Image source: pexels.com

When your loved one has been arrested, they are usually remanded in custody awaiting a full trial of their case. However, the accused or defendant has the right to apply for bail so that they can be tried while out of prison. In most cases, the bail money is usually higher than most people can afford. All the same, a defendant has the option of seeking a bond reduction if they cannot pay the full amount set by the judge. Each state has rules and procedures that can be followed to obtain a bond reduction. As such, check out the following tips on how to reduce the amount of the bond set by the judge.

1. Call Your Experienced Criminal Defense Lawyer

Image source: pexels.com

When you realize that you cannot raise the bail amount set by the judge, it is important to talk to a criminal defense attorney before you contact the bondsman. You can click here to learn more about different services and relevant information that you can get from your attorney about bail bond fees. Qualified attorneys have the right knowledge and skills required to successfully defend individuals facing criminal charges. You should avoid wasting your money by calling a bondsman before you talk to your attorney.

2. Bondsman Fees

When you choose the option of seeking a bond from a bondsman, you should know that they charge a 10 % fee to your bail amount. To get your loved one out of prison, you will need to pay that 10% fee to the bondsman, but this can still be too much for people. To get a good deal, you can talk to your criminal defense attorney to get what is commonly referred to as “attorney referred bond.” This type of bond typically lowers your bail bond fee to 8% instead of the usual 10 % charged by the bondsman. It is crucial to engage an attorney to handle your bail bond application since they have experience in dealing with such cases.

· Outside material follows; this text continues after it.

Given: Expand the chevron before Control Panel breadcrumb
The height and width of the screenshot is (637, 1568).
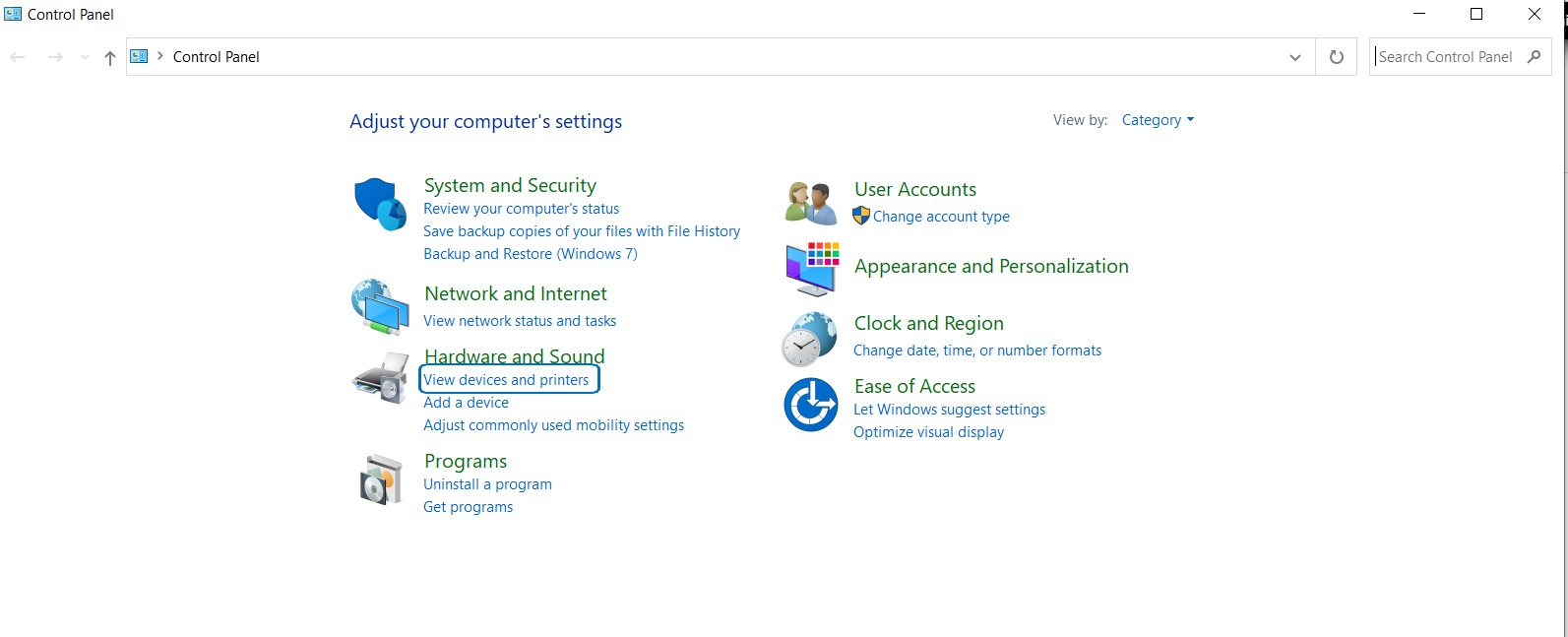Looking at the screenshot, I should coord(160,56).
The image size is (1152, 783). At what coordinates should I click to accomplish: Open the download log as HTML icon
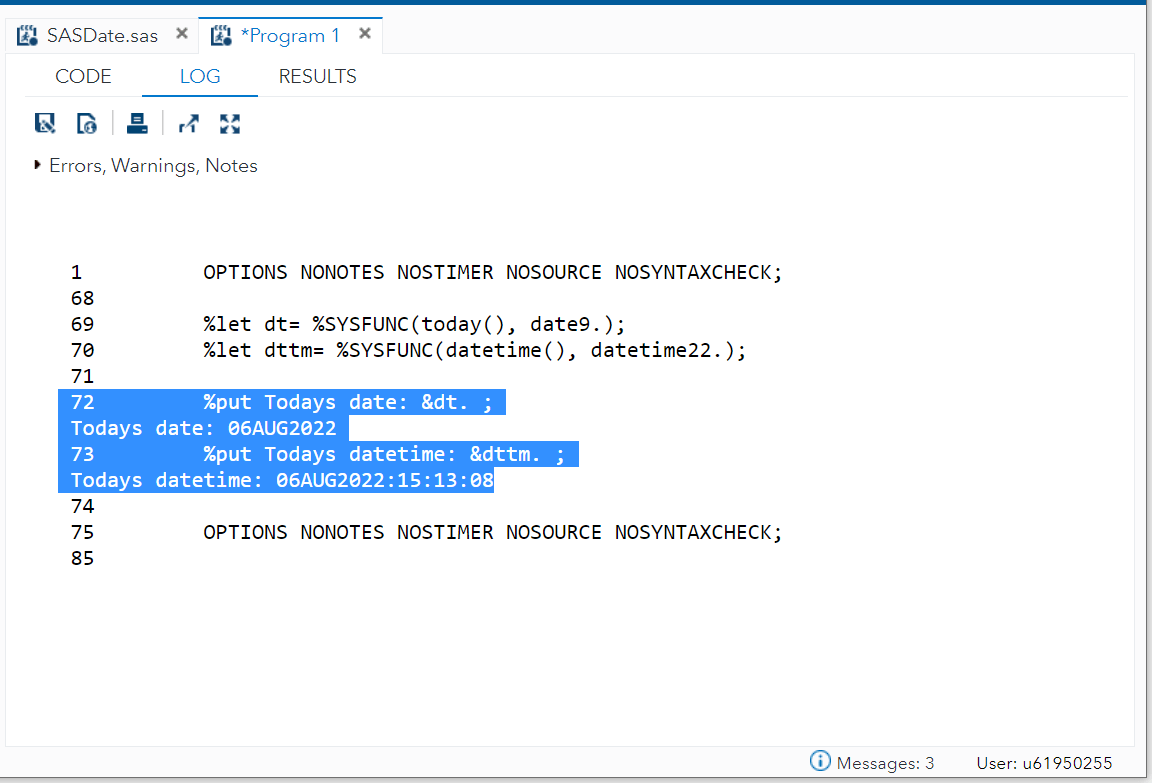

3. Wait for First Court Hearing

image source: pexels.com

Before you post bail for your loved one, it is a good idea to wait for their first court appearance also known as an arraignment. Chances are high that your criminal defense lawyer can try to convince the judge to lower the bail during your first court hearing. The judge has the discretion to release your loved one without posting any bail bond fees, which could help you save a lot of money.

A criminal defense attorney knows how to argue your case which can convince the judge to lower your bond fees. However, it is not guaranteed that the judge will lower your bail bond fees since there are different things they consider. The judge considers your criminal history, where you stay, and also assesses if you are not a flight risk. When the judge is satisfied that you will not abscond your trial, they can lower your bail so that you can be tried from home.

4. Circumstances Surrounding Your Arrest

In some instances, the circumstances that surround your arrest can determine whether you should post bail or not. Criminal charges should be filed within the mandatory time of two court days after you have been arrested. However, if this does not happen, the defendant is entitled to be released from holding cells without posting any bail. The accused person has a right to a fair trial, so any violation of their rights can be considered when seeking a reduction in bond fees. To succeed in this option, it is crucial to work with an experienced criminal defense lawyer. Your attorney will work with the facts surrounding a particular case which can help you save lots of money if you are exempted from paying bail bond fees.

5. Bond Reduction Motion

Image source: pexels.com

Alternatively, the defendant can also raise a bond reduction motion through the court’s secretary or coordinator if they cannot raise the bail money. Depending on the jurisdiction, a motion for a hearing is set when the defendant files the bond reduction motion. However, the onus is on the defendant to furnish the court with relevant information such as the nature of the case, the bail amount, and a statement showing their inability to pay the bond. The court provides an order appointing counsel if the defendant is not able to hire an attorney.

However, in other jurisdictions, the defendant can initiate the hearing by contacting the court’s secretary or coordinator. The defendant should map out the strategy about the evidence they should present to the court for consideration to have the bond reduced. The defendant should not present evidence that can otherwise backfire on their application for bail reduction. Rather, the accused can request a relative to present any evidence for their bond reduction hearing to avoid negative consequences.

Evidence of Lack of Funds

Once the defendant has initiated a bond reduction hearing, they should present satisfactory evidence to the court that they cannot pay the bail. For instance, the accused can provide business records, payroll, copies of tax as well as bank records to show that they cannot meet the bail requirements at that particular time. However, the defendant should also show that they have made an effort to pay the bail but only that they are hard-pressed. If you are faced with such a scenario, you can ask a trusted friend or family member to testify on your behalf about the number of bondsmen that you have tried to engage to assist you in paying your bail.

When your loved one has been arrested, the good news is that they can be released from custody on bail. The judge sets the bail amount depending on the level of your case, but many people often encounter challenges in raising the required amount. When you find your loved one in that predicament, you need to engage a criminal defense attorney who can lead the proceedings in seeking to have your bail bond fees lowered. The defendant should prove to the court that they cannot raise the bail. On the other hand, the judge should also consider various facts to assess if the applicant is eligible for a reduction in the amount of bond initially set.